Reading passage:
====================

Editorials and Letters

Whites are being hurt too by banks' loan practices

By Tom Teepen, The Atlanta Constitution

Published May 12, 1988, Page A23

Copyright 1988, The Atlanta Journal-Constitution

White folks throughout metropolitan Atlanta are being hurt because Atlanta's banks are making far fewer home mortgage loans to blacks than to whites with comparable incomes in comparable neighborhoods. That's right; white folks are being hurt.

Fairness alone would be reason enough to clamor that the inequity be ended. Fairness can be a stern discipline, but our license to be human comes with the condition that we work for it even so.

One need not, however, cite fairness as the only reason whites should care about the fact that blacks are being jerked around. The practice hits whites right where it hurts most -- a bull's eye on the pocketbook: When blacks cannot secure the same kind of home financing whites can, whites wind up with less money to spend.

Oh, yes, they do.

As recent Journal and Constitution reports made painfully clear, blacks believe -- and believe with apparent good cause -- that they are far less likely than whites with the same incomes to receive loans from Atlanta banks to buy homes or to repair or improve homes.

As a consequence, some resign themselves to a lifetime of renting, a rational choice for some people in some circumstances but one that by definition means the renter won't build up equity in a home, the basis for the family assets of most Americans.

====================

Data provided:
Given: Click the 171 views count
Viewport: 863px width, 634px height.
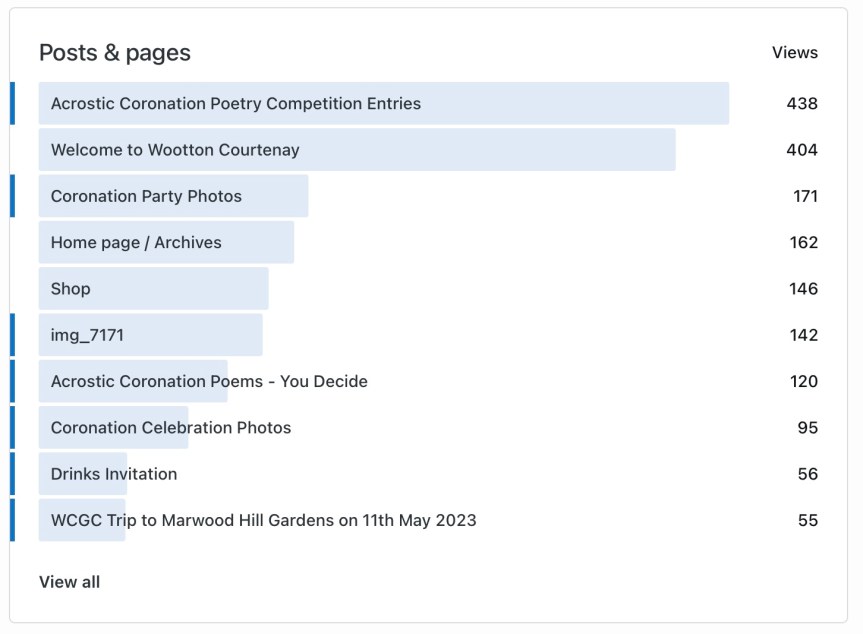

====================

To do:
1. Rewrite the stretch of the editorial on banks' loan practices from "By Tom Teepen, The" through "money to spend.", swapping "pocketbook" for "wallet".
2. On what date was the editorial on banks' loan practices published?
3. Carry on the editorial about banks' loan practices from its last sentence.

Results by task:
1.
By Tom Teepen, The Atlanta Constitution

Published May 12, 1988, Page A23

Copyright 1988, The Atlanta Journal-Constitution

White folks throughout metropolitan Atlanta are being hurt because Atlanta's banks are making far fewer home mortgage loans to blacks than to whites with comparable incomes in comparable neighborhoods. That's right; white folks are being hurt.

Fairness alone would be reason enough to clamor that the inequity be ended. Fairness can be a stern discipline, but our license to be human comes with the condition that we work for it even so.

One need not, however, cite fairness as the only reason whites should care about the fact that blacks are being jerked around. The practice hits whites right where it hurts most -- a bull's eye on the wallet: When blacks cannot secure the same kind of home financing whites can, whites wind up with less money to spend.

2. May 12, 1988

3.
Other blacks wind up funding their home buying or improvements through finance companies whose rates can cost the borrower two or even three times as much in repayment as a bank loan would require.

The ability of such borrowers to participate in the general economy is sharply reduced as result. They can afford fewer meals out, fewer purchases at department stores, less new furniture and so on.

Dollars that would otherwise be circulating to the benefit of everyone instead are sucked down a sump of repayment rates that are legal but hardly conscionable.

Worse, because blacks to a large extent are outside the usual bank mortgage system, they are vulnerable to predators who, offering to do them a favor by arranging a loan, lead them to outfits that fleece them till they bleed.

It is an open secret in mortgage and real estate circles that some realtors get kickbacks for delivering victim borrowers, disproportionately black, to sharpies who mug them with outsized rates.

Atlanta banks maintain fewer branches in black neighborhoods than in white ones of similar income levels. Property appraisers typically discount the value of homes in black neighborhoods. Loan originators generally fail to scramble for customers in black areas.

Cumulatively, such oversights and slights reduce the financial capacity of families in black neighborhoods below the financial capacity of whites with the same incomes.

And when the financial capacity is diminished, the ability to act in your own financial self-interest is circumscribed. Family capital is cramped, or missing altogether, and it is tough to get ahead and difficult to build a substantial inheritance for your children.

The housing patterns of metro Atlanta are largely defined by race. Let's not kid ourselves about that. Whites often think as a result that they are "safe" from the financial drag that works on some black neighborhoods.

But they are not harm-free. The whole economy is undermined and restrained when any large group in it is arbitrarily rendered incapable of participating as fully as it could.

An accountant in Sandy Springs passes up a car phone, a shop owner in Cobb settles for Jekyll Island instead of Hilton Head for a vacation and a housewife in Dunwoody decides she must live another year with the old couch -- all because families they don't know, in quite a nice neighborhood in Southwest Atlanta, aren't getting bank loans.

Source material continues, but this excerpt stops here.